What is the repo rate?
Repo rate The interest rate on which the RBI pays money to commercial banks for short -term needs, usually against government securities. It is a major device used by the central bank to manage inflation and liquidity in the economy.
Why did RBI cut the repo rate?
The RBI reduces the repo rate when it wants to inject more liquidity in the system and promote economic activity – especially when inflation is under control. For FY26, RBI has estimated the Consumer Price Index (CPI) inflation at 4%, comfortably within a target range of 2–6%.
Global uncertainties on business tension triggered by mutual tariffs by US President Donald Trump have also affected the decision, as they induce global development and India’s exports.
How will it affect you?
- Debt EMI may be cheaper – with repo rate cuts, banks and financial institutions can borrow funds from RBI at a lower cost. This can reduce home loan, auto loan and interest rates on new personal loans. However, the actual reduction in EMI depends on how to the extent the individual banks give benefits to consumers.
- Effects on fixed deposits – while borrower may be happy, fixed deposits (FD) investors can see a negative side. As such a decrease in lending rates, banks can cut interest rates on deposits to protect their margin. New FD investors can earn less returns than those that were first closed at high rates. If you are planning to invest in FDS, it may be wise to do so before modifying the rates down to banks.
- Individual debt borrower – if you already have a personal loan, especially with a fixed interest rate, then your EMI will probably remain the same. But if you are planning to take a new personal loan, rate cuts can mean low interest rate and more economical repayment.

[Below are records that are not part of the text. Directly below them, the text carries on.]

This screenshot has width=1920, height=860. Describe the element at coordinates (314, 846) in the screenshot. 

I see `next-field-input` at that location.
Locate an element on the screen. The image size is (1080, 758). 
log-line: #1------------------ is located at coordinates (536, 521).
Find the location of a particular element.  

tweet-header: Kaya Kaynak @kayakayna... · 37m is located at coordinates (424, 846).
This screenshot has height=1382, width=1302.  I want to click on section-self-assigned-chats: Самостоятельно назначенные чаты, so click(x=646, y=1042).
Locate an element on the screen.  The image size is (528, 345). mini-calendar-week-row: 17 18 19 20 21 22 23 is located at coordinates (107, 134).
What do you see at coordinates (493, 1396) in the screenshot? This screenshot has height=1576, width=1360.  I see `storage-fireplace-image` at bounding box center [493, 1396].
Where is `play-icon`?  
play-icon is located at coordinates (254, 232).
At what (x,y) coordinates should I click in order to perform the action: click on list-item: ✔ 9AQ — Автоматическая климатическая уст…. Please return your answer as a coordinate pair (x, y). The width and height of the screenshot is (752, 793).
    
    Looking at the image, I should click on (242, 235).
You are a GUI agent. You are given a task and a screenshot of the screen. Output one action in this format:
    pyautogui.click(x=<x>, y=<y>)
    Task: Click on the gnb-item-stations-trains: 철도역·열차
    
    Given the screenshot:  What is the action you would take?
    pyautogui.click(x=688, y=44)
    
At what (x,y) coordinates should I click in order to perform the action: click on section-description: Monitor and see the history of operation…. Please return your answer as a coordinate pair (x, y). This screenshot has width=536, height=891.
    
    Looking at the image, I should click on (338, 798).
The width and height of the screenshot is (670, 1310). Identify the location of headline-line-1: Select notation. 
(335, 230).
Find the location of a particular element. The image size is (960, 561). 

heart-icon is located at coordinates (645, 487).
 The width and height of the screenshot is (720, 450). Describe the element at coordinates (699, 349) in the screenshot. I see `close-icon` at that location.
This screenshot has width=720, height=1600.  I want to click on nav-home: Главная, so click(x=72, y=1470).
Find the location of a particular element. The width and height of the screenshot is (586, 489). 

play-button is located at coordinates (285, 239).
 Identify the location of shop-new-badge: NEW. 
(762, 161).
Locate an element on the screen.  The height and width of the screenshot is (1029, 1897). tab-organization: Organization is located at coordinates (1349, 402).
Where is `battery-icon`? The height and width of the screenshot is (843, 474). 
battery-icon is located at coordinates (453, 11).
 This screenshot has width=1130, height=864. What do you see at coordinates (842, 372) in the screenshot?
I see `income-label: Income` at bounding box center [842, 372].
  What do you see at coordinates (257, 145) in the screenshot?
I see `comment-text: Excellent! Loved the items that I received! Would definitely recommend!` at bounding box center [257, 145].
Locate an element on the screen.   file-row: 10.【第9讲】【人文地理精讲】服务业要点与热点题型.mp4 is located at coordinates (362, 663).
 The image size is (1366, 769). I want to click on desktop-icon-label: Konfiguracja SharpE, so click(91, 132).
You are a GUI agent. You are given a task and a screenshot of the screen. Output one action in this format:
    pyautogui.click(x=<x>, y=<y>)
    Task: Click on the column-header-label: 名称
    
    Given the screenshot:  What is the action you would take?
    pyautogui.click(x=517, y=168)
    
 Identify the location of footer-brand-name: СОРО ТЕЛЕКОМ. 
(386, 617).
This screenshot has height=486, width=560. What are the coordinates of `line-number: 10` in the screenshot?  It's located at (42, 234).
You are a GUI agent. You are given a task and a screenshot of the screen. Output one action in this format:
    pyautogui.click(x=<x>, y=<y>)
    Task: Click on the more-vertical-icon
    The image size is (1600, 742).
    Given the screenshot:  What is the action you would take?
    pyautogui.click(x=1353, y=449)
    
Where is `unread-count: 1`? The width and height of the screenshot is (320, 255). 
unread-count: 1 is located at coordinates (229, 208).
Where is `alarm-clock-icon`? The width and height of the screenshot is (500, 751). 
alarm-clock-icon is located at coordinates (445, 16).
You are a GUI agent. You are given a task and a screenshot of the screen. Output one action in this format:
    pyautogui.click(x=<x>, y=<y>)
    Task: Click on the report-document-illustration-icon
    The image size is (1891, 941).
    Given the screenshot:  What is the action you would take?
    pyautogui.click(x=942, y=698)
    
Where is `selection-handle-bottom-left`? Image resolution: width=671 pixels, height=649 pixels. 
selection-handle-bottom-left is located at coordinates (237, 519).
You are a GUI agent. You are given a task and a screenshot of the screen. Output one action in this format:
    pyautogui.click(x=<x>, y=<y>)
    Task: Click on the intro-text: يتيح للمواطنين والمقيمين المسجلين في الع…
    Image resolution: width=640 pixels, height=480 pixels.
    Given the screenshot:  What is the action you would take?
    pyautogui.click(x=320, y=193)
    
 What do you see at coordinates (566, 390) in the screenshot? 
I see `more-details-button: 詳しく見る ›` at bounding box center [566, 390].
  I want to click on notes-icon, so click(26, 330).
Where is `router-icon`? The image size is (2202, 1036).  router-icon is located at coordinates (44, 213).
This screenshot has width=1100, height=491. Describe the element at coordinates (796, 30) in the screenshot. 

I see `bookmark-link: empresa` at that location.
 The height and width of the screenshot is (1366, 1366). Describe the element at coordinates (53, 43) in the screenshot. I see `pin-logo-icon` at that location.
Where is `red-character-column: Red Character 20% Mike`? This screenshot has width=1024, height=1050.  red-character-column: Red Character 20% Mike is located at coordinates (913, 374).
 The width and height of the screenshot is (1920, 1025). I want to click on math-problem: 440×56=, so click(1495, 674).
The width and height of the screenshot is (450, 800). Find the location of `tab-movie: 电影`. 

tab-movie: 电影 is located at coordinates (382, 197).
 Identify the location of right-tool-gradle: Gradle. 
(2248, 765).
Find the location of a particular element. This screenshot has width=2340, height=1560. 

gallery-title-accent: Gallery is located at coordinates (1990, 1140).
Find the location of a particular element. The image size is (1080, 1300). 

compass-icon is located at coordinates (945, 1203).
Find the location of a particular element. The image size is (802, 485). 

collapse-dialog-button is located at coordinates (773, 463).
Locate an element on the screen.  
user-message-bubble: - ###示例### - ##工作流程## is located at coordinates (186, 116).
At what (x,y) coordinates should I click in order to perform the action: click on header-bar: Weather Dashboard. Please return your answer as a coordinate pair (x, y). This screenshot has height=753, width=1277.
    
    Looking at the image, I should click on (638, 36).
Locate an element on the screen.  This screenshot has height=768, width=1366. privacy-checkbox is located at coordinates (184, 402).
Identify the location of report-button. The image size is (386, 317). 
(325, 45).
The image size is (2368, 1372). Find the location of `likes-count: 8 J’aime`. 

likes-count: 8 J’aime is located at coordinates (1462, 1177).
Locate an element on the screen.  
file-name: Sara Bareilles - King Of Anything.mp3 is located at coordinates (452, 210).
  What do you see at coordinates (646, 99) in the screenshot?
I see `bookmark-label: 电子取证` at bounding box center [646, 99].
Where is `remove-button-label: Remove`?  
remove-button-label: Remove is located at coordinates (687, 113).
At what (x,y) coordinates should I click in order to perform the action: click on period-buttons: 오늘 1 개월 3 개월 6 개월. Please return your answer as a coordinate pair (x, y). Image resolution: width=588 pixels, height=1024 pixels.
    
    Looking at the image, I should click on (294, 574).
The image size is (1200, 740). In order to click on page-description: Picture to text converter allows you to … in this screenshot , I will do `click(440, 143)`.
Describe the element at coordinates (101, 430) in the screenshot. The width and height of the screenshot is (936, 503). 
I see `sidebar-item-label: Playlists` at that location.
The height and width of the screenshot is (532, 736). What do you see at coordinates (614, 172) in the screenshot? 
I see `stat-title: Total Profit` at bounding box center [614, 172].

Governor Sanjay Malhotra said that the Indian economy was on track, taking GDP growth to 6.5% for FY 2025-26. This is quarterly breakdown:
- Q1: 6.5%
- Q2: 6.7%
- Q3: 6.6%
- Q4: 6.3%
He also said that the agricultural sector looks promising due to healthy reservoir levels and strong crop production. Manufacturing and service sector are showing signs of revival, and urban consumption is gradually raising. Investment activity is increasing, supported by strong corporate and bank balance sheet and continues to focus government focus on infrastructure.